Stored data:
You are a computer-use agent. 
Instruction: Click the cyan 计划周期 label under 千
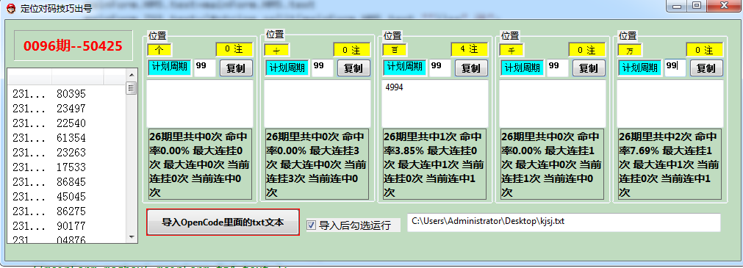[x=523, y=68]
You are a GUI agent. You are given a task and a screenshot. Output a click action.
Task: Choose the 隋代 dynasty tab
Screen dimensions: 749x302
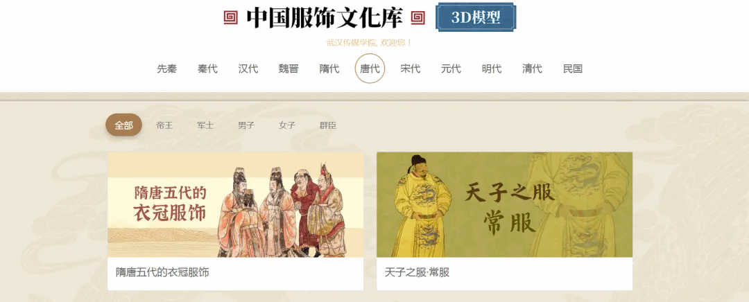329,69
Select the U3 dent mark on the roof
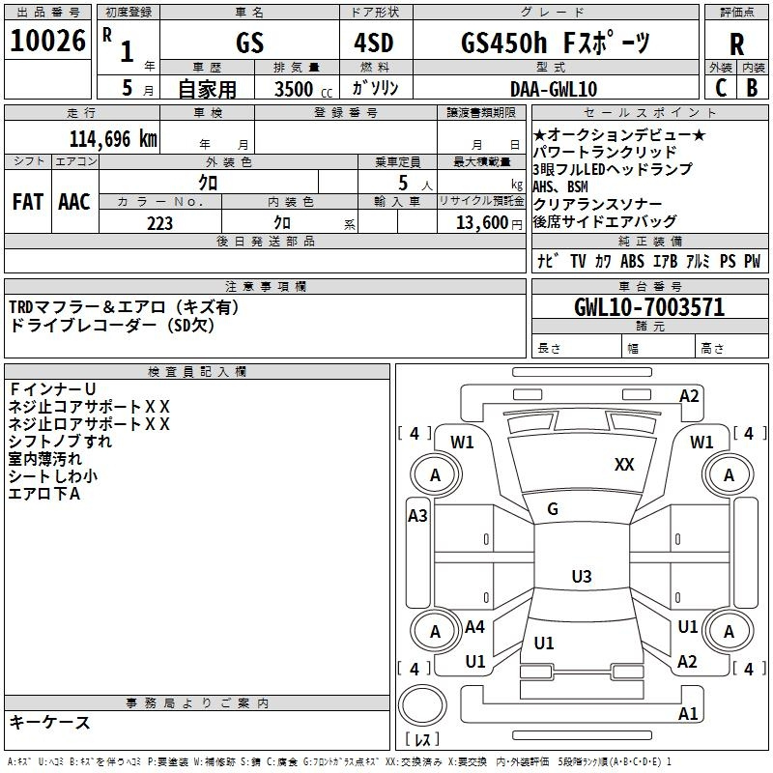The width and height of the screenshot is (773, 773). (581, 577)
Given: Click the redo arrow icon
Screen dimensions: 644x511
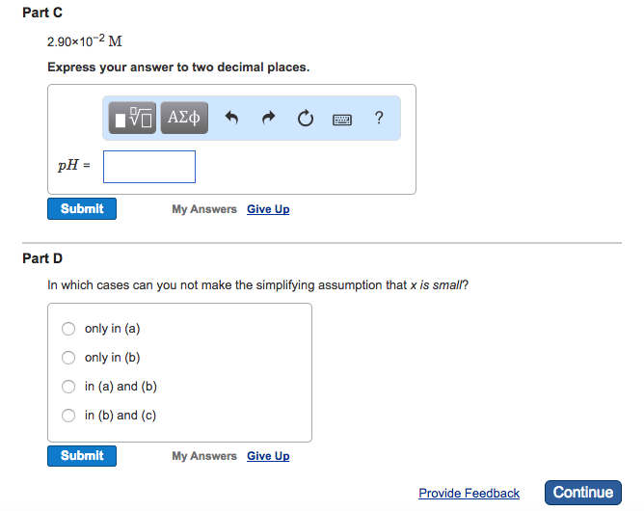Looking at the screenshot, I should pyautogui.click(x=269, y=118).
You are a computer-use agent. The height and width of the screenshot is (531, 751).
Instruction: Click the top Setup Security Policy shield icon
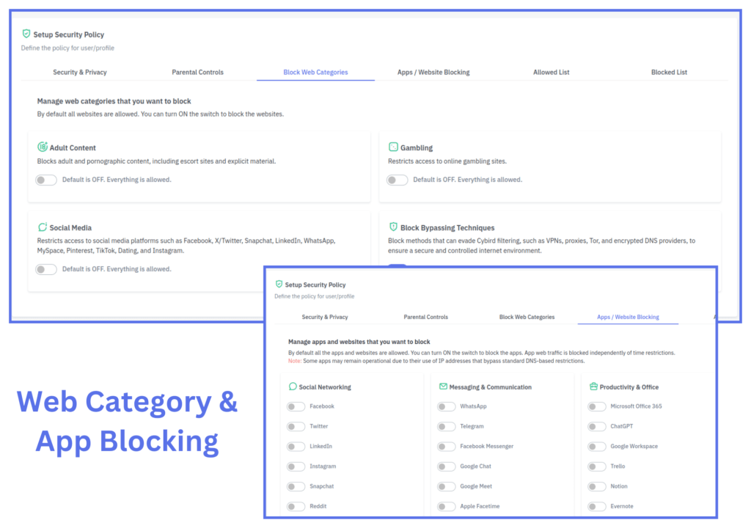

◆ **WORK ORDER**
The data above should be repeated in full and exactly, with no pictures carried over.

◆ **OUTPUT OF THE TASK**
You are a computer-use agent. 
Instruction: Click the cyan 计划周期 label under 千
[x=523, y=68]
You are a GUI agent. You are given a task and a screenshot. Output a click action.
Task: Choose the 隋代 dynasty tab
Screen dimensions: 749x302
329,69
Select the U3 dent mark on the roof
The width and height of the screenshot is (773, 773). (581, 577)
Given: Click the redo arrow icon
Screen dimensions: 644x511
Looking at the screenshot, I should pyautogui.click(x=269, y=118).
You are a computer-use agent. The height and width of the screenshot is (531, 751).
Instruction: Click the top Setup Security Policy shield icon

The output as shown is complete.